**Required task**.
Retype everything from the first line of the records below down to the line containing "coord(92,172)", with both of those lines included, character for character.
-*-*-
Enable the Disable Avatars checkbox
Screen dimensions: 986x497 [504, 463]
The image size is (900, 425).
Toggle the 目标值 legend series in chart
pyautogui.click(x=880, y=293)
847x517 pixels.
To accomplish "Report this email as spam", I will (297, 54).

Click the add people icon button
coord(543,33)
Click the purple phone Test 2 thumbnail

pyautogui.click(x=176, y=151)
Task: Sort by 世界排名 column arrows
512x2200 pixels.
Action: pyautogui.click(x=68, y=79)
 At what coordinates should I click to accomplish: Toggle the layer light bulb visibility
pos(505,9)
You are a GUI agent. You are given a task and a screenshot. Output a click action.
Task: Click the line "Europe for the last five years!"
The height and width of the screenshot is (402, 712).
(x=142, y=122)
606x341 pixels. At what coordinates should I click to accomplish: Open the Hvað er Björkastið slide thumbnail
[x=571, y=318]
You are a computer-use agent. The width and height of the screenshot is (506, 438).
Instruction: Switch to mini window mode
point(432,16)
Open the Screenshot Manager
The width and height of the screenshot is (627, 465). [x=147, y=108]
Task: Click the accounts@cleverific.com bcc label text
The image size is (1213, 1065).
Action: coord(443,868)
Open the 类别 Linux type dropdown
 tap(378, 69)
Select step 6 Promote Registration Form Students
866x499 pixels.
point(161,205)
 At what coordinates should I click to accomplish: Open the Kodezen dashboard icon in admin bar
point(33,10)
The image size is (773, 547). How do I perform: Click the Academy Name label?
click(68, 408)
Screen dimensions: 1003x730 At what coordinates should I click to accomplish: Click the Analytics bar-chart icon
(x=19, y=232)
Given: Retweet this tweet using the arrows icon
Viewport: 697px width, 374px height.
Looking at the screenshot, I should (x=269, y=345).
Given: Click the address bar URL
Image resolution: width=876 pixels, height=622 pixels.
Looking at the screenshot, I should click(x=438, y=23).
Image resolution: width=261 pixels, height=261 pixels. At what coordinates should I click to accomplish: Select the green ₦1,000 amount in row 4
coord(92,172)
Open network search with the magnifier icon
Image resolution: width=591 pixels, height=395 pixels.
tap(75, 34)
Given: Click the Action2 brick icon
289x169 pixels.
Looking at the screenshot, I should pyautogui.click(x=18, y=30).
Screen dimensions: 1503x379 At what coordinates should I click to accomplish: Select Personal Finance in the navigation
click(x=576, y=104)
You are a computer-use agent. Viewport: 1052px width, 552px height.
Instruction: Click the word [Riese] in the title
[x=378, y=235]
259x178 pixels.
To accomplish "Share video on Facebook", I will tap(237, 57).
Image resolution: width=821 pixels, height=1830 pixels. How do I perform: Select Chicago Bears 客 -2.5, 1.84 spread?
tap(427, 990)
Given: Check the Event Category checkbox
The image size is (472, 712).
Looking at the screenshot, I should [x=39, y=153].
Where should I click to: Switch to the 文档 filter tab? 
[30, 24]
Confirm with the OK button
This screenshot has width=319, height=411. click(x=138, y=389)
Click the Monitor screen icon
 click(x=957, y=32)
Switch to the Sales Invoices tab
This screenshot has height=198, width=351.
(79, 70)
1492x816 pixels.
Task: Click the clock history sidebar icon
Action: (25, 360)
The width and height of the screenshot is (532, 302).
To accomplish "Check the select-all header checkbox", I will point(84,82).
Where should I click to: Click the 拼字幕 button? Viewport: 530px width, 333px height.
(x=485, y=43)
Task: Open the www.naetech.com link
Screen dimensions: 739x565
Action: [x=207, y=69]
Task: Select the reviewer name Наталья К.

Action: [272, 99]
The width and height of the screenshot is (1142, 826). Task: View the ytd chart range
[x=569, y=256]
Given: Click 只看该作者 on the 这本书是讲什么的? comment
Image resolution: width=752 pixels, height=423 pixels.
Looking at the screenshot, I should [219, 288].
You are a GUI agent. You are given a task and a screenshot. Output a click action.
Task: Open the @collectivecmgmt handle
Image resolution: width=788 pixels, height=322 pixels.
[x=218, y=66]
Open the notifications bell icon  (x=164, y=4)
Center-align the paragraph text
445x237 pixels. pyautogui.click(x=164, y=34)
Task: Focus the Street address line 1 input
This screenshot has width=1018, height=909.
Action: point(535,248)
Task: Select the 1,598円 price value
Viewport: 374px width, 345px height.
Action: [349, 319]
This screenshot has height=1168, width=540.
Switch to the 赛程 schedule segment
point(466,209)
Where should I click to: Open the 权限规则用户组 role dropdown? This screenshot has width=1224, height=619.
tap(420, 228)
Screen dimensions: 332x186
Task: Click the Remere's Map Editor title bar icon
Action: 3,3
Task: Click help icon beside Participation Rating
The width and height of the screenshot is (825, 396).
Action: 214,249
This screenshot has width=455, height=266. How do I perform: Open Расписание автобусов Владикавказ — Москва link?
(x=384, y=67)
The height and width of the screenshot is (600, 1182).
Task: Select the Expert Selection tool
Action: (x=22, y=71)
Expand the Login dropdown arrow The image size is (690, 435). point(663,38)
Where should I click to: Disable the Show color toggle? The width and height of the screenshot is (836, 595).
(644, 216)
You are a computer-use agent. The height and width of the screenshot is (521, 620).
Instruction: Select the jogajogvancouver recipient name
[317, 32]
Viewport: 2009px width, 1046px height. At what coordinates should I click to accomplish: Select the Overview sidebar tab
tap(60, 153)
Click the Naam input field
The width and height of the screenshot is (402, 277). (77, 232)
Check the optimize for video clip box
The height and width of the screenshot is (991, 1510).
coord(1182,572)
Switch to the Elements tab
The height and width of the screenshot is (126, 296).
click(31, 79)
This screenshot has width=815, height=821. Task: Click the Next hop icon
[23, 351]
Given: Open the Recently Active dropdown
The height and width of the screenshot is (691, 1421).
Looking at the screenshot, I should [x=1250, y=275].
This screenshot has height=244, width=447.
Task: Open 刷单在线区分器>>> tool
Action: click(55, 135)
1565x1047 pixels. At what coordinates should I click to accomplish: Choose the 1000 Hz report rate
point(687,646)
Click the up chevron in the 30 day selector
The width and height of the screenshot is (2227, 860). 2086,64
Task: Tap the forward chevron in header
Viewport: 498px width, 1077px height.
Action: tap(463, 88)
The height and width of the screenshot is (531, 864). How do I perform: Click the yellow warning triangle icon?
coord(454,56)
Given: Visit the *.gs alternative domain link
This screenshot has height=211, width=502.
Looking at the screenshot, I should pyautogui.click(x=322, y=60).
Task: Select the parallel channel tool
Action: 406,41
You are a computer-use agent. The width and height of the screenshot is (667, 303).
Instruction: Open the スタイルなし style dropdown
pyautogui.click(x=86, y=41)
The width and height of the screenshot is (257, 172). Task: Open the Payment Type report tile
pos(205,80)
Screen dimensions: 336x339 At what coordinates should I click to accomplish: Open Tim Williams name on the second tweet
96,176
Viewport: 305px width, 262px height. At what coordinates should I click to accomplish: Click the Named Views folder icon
-*-*-
**Result**.
Enable the Disable Avatars checkbox
Screen dimensions: 986x497 [504, 463]
The image size is (900, 425).
Toggle the 目标值 legend series in chart
pyautogui.click(x=880, y=293)
847x517 pixels.
To accomplish "Report this email as spam", I will (297, 54).

Click the add people icon button
coord(543,33)
Click the purple phone Test 2 thumbnail

pyautogui.click(x=176, y=151)
Task: Sort by 世界排名 column arrows
512x2200 pixels.
Action: pyautogui.click(x=68, y=79)
 At what coordinates should I click to accomplish: Toggle the layer light bulb visibility
pos(505,9)
You are a GUI agent. You are given a task and a screenshot. Output a click action.
Task: Click the line "Europe for the last five years!"
The height and width of the screenshot is (402, 712).
(x=142, y=122)
606x341 pixels. At what coordinates should I click to accomplish: Open the Hvað er Björkastið slide thumbnail
[x=571, y=318]
You are a computer-use agent. The width and height of the screenshot is (506, 438).
Instruction: Switch to mini window mode
point(432,16)
Open the Screenshot Manager
The width and height of the screenshot is (627, 465). [x=147, y=108]
Task: Click the accounts@cleverific.com bcc label text
The image size is (1213, 1065).
Action: coord(443,868)
Open the 类别 Linux type dropdown
 tap(378, 69)
Select step 6 Promote Registration Form Students
866x499 pixels.
point(161,205)
 At what coordinates should I click to accomplish: Open the Kodezen dashboard icon in admin bar
point(33,10)
The image size is (773, 547). How do I perform: Click the Academy Name label?
click(68, 408)
Screen dimensions: 1003x730 At what coordinates should I click to accomplish: Click the Analytics bar-chart icon
(x=19, y=232)
Given: Retweet this tweet using the arrows icon
Viewport: 697px width, 374px height.
Looking at the screenshot, I should (x=269, y=345).
Given: Click the address bar URL
Image resolution: width=876 pixels, height=622 pixels.
Looking at the screenshot, I should click(x=438, y=23).
Image resolution: width=261 pixels, height=261 pixels. At what coordinates should I click to accomplish: Select the green ₦1,000 amount in row 4
coord(92,172)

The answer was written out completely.